Strategy with Default: Provide a sensible default:

public class Order
{
    private IShippingStrategy _strategy = new StandardShipping();
    
    public void SetShippingStrategy(IShippingStrategy strategy)
    {
        _strategy = strategy ?? new StandardShipping();
    }
}

Strategy with Dependency Injection: Let your DI container handle it:

public void ConfigureServices(IServiceCollection services)
{
    services.AddTransient<IShippingStrategy, StandardShipping>();
    services.AddTransient<IPaymentStrategy, StripePaymentStrategy>();
}

Wrapping Up

The Strategy Pattern is about flexibility. Instead of locking your code into a specific algorithm, you define a contract and let implementations vary. This makes your code open for extension but closed for modification – exactly what the Open/Closed Principle demands.

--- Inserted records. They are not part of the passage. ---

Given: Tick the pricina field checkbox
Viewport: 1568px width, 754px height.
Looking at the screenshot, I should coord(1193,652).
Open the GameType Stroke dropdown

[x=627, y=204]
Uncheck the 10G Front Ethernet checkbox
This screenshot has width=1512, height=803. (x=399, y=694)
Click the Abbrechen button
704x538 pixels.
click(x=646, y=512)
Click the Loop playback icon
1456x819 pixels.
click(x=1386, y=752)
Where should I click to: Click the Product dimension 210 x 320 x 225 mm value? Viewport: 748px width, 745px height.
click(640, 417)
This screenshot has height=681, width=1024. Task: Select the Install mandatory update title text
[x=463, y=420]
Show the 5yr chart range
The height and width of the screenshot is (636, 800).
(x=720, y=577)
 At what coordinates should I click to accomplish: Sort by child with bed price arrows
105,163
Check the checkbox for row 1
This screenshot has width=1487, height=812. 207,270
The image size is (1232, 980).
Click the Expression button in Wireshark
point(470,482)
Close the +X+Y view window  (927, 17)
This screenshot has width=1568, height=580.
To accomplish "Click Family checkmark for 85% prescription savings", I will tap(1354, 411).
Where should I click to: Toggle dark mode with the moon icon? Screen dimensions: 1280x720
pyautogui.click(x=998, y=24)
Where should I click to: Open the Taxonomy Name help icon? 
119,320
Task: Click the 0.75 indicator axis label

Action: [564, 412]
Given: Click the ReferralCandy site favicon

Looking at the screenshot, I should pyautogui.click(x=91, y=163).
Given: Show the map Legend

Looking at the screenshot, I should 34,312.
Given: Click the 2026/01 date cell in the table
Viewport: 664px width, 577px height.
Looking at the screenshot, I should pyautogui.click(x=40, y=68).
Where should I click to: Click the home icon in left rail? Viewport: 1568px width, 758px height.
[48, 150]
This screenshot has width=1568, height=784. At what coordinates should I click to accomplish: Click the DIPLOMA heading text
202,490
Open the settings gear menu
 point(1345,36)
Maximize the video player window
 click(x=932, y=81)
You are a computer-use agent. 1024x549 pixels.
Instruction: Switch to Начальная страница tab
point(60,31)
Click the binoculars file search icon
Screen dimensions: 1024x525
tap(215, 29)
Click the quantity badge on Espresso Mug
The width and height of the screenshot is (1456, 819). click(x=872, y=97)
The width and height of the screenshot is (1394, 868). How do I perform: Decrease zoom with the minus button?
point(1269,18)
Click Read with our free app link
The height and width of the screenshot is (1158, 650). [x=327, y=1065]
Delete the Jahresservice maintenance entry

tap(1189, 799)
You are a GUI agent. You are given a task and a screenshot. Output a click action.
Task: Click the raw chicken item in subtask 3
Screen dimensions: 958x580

You've now got three related patterns in your toolkit: composition over inheritance (the principle), the Strategy Pattern (selecting behaviors), and SOLID principles (the foundation). These work together to create flexible, maintainable code.

Next time you see a long if-else chain or a complex switch statement handling different cases of the same operation, ask yourself: "Could this be a strategy?" Chances are, the answer is yes. Extract those branches into strategies, and watch your code become easier to test, extend, and reason about.

Remember: the best code is the code you don't have to change when requirements shift. The Strategy Pattern helps you get there.